It’s also important to choose a flooring style that enhances your kitchen’s visual design. It should compliment the color and texture of the cabinets, countertops, and appliances, while also reflecting your personal taste and preferences.
In kitchens with stained wood cabinets, it can be difficult to find a wood or imitation wood flooring that doesn’t clash with the cabinets. The more visual contrast between the flooring and the cabinetry, the more likely the flooring is to work with the design.
5. Avoiding Scope Creep & Budget Overrun
Scope creep refers to the gradual expansion of a project’s design beyond the initially defined scope. When the scope of the project increases, it almost always results in the budget increasing, as well.
How Does Scope Creep Happen?
In the context of kitchen remodeling, scope creep can occur when homeowners decide to add additional features, upgrade materials, or make design changes during the project without fully understanding their impact on the total project cost. Each new addition increases the complexity and time required for completion, leading to delays and cost overruns.

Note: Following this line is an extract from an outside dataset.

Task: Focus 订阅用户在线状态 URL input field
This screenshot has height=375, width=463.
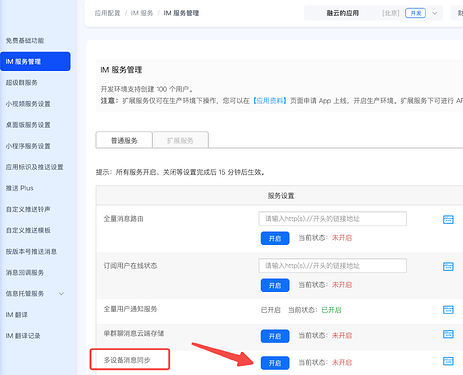Action: click(x=332, y=266)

The combination of scope creep and budget overruns can strain both the homeowners and the remodeling team. It can result in dissatisfaction, frustration, and compromise the project quality.
How Do You Avoid Scope Creep and Budget Overruns?

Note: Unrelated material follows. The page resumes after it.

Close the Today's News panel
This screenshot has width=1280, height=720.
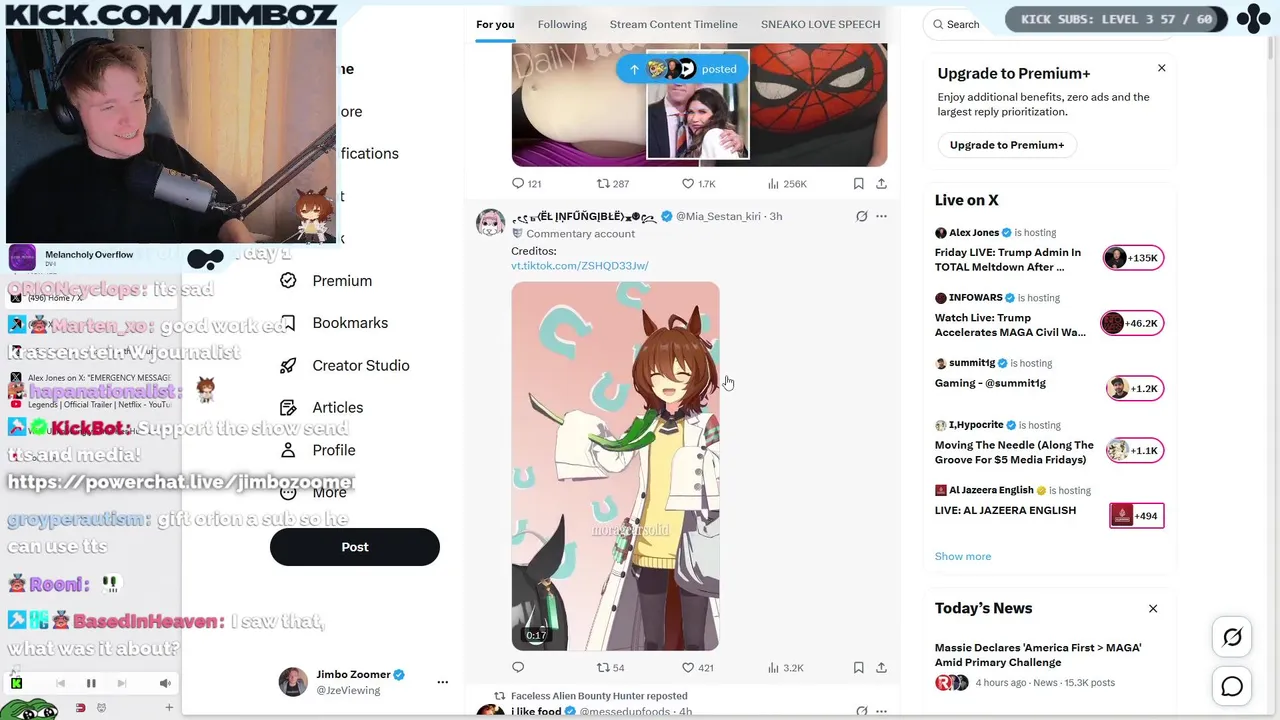click(x=1153, y=608)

To mitigate these challenges, it is crucial to establish a clear project scope and budget at the start of your kitchen remodel. The best way to accomplish this is to work with a remodeling team that thoroughly plans and designs the project before beginning construction.
By working with a professional remodel designer, you’ll have an expert at your side to help you understand the costs of design features and selections. As you consider the scope of your project and explore possible design changes, your designer can keep you informed as to the cost of your decisions so there are no budget surprises down the road.
It’s also a good practice to avoid changing you designs whenever possible. delayed or altered design decisions during production also contribute to cost increases. It’s frustrating for every party, and increases the risk of the final quality suffering. In a complex design like a kitchen, It is crucial to come to the design process completely engaged with energy and attention to consider options fully. Whenever possible, you should carefully settle on the right decisions in a timely manner, and then stick to them.
Want to Learn More about Kitchen Remodeling?
Now that you’ve read about some common kitchen remodel challenges, do you feel more confident in your understanding of how to remodel your own kitchen? If the answer is yes, take the next step in your research. Click the button below to get a copy of our Kitchen Remodel Buyers’ Guide. This free resource will help you understand the basics of kitchen remodeling so you can make educated decisions as you plan for your upcoming kitchen remodel.
Want to talk to a designer about your kitchen remodeling project? If so, click the button below to schedule a free consultation with a member of our design team. We’ll help you navigate the challenges of your kitchen remodel so you can turn your current home into your dream home.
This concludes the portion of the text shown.